Solve the heat equation for a semi infinite rod considering convection

Semi-analytic Solution

The approach in the linked post can be used for solving your problem analytically. We just need an extra step i.e. making Laplace transform:

Clear@"`*"
heqn = D[u[x, t], t] == a D[u[x, t], {x, 2}];
ic1 = u[x, 0] == 0;
ic2 = α (θair - u[0, t]) + q == -λ Derivative[1, 0][u][0, t];

teqn = LaplaceTransform[{heqn, ic2}, t, s] /. Rule @@ ic1 /. 
  HoldPattern@LaplaceTransform[a_, __] :> a

tsol = Collect[u[x, t] /. First@DSolve[teqn, u[x, t], x], Exp[_], Simplify]
(*
E^((Sqrt[s] x)/Sqrt[a]) C[1] + (E^(-((Sqrt[s] x)/Sqrt[
   a])) (s^(3/2) λ C[1] + Sqrt[a] (q + α (θair - s C[1]))))/(
 Sqrt[a] s α + s^(3/2) λ)
*)    

tsol is the transformed solution, with one constant to be determined. Since the solution should vanish at $\infty$, C[1] can only be 0:

tsolfunc[s_, x_] = tsol /. C[1] -> 0

The last step is to transform back, but sadly InverseLaplaceTransform can't handle it. Nevertheless, we've indeed obtained an analytic solution involving integration: $$ u=\frac{1}{2 \pi i } \int_{\gamma-i \infty }^{\gamma+i \infty } \frac{\sqrt{a} e^{-\frac{\sqrt{s} x}{\sqrt{a}}} (\alpha \theta_0+q)}{\sqrt{a} \alpha s+\lambda s^{3/2}} e^{st} \, ds $$

If we want to get the numeric result, we need to make use of numeric inverse Laplace transform package e.g. this:

λ = 8/10; c = 880; ρ = 1950; a = λ/(c ρ);
α = 15; θair = 0; q = 650;
(* Definition of FT isn't included in this post,
   please find it in the link above. *)
Clear@sol; sol[t_, x_] = FT[tsolfunc[#, x] &, t];

Plot[sol[#, x] & /@ {600, 3600, 7200} // Evaluate, {x, 0, .2}, Filling -> Axis, 
 AxesLabel -> {x[m], θ[°C]}]

Mathematica graphics

Analytic Solution

Based on this answer, the following is one way to find the symbolic Laplace inversion:

coe = (q + α θair);
mid = Apart[LaplaceTransform[tsolfunc[s, x]/coe, x, S] /. s -> sqrts^2] /. 
  sqrts -> Sqrt[s]

mid2 = InverseLaplaceTransform[mid, s, t]; // AbsoluteTiming
(* {33.611455, Null} *)
final = FullSimplify[InverseLaplaceTransform[mid2[[1]] // Expand, S, x], {t > 0, a > 0}]
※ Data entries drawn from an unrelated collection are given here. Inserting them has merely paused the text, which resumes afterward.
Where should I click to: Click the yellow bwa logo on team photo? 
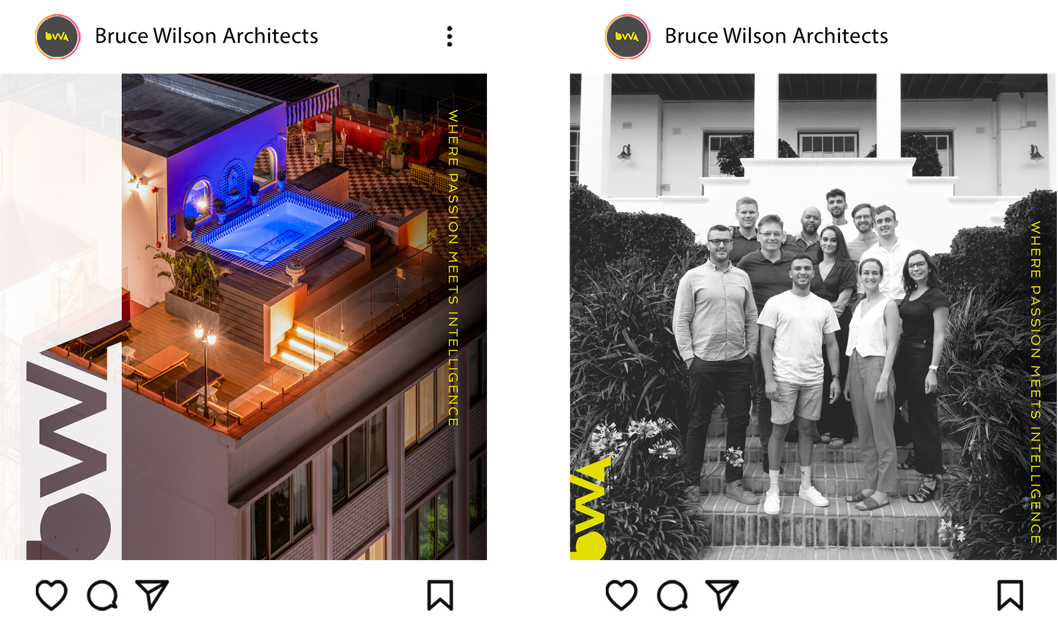click(x=589, y=508)
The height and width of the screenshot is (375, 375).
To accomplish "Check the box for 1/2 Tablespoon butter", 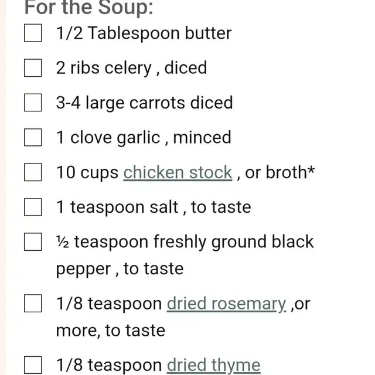I will tap(33, 33).
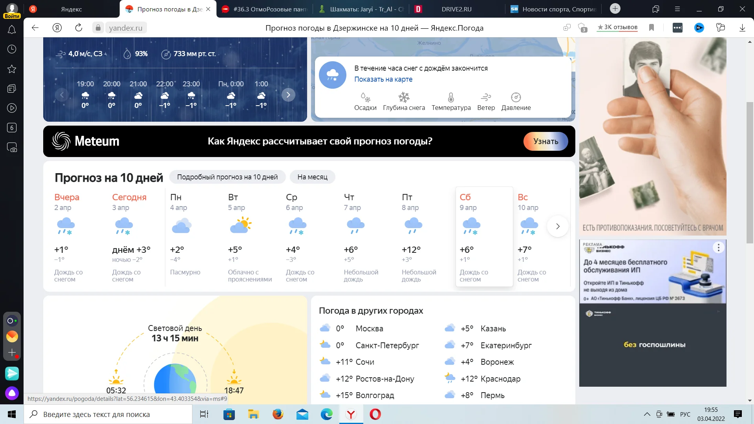754x424 pixels.
Task: Toggle the bookmark flag in the address bar
Action: coord(652,27)

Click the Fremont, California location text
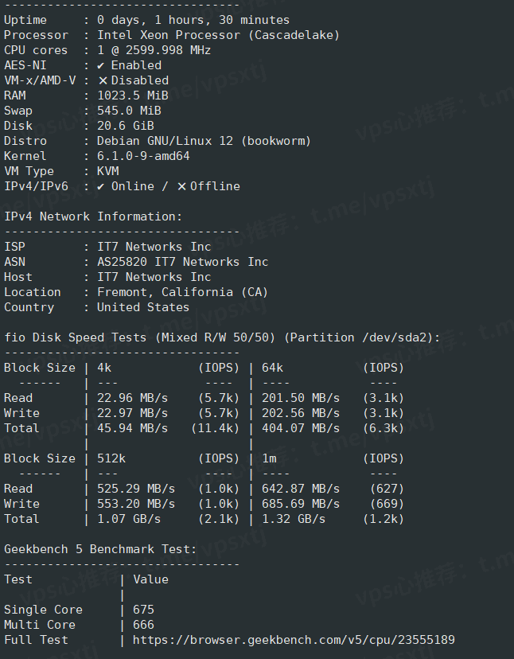[x=182, y=292]
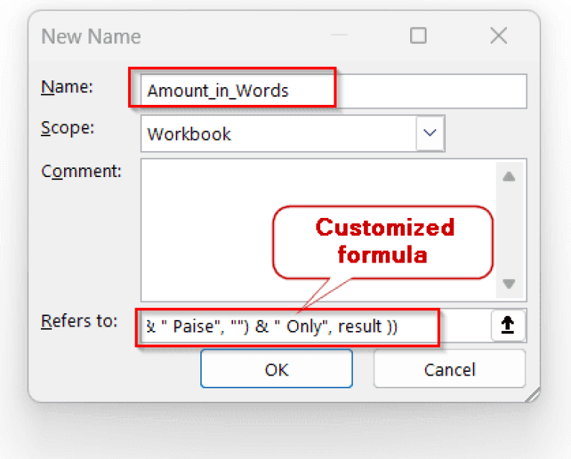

coe final is the analytic solution:

coe final

$$u=\frac{(\alpha \theta_0+q)}{\alpha } \left(\text{erfc}\left(\frac{x}{2 \sqrt{a t}}\right)-e^{\frac{\alpha (a \alpha t+\lambda x)}{\lambda ^2}} \text{erfc}\left(\frac{2 a \alpha t+\lambda x}{2 \lambda \sqrt{a t}}\right)\right)$$

Check:

sola[t_, x_] = (q + α θair)/α (Erfc[x/(2 Sqrt[a t])] - 
    Exp[α/λ x + a α^2/λ^2 t] Erfc[x/(2 Sqrt[a t]) + α/λ Sqrt[a t]])

sola[t, x] == final coe // FullSimplify
(* True *)

Numeric Solution

NDSolve can also be used for solving the problem, of course. We just need to adjust the option a little:

inf = 0.2;

mol[tf : False | True, sf_: Automatic] := {"MethodOfLines",
  "DifferentiateBoundaryConditions" -> {tf, "ScaleFactor" -> sf}}

nsol = NDSolveValue[{heqn, ic1, ic2, u[inf, t] == 0}, u, {x, 0, inf}, {t, 0, 7200}, 
   Method -> mol[True, 100]];

np = Plot[nsol[x, #] & /@ {600, 3600, 7200} // Evaluate, {x, 0, inf}, Filling -> Axis, 
  AxesLabel -> {x[m], θ[°C]}}]

The result looks the same so I'd like to omit it here. To learn more about why the option needs to be adjusted, check this post.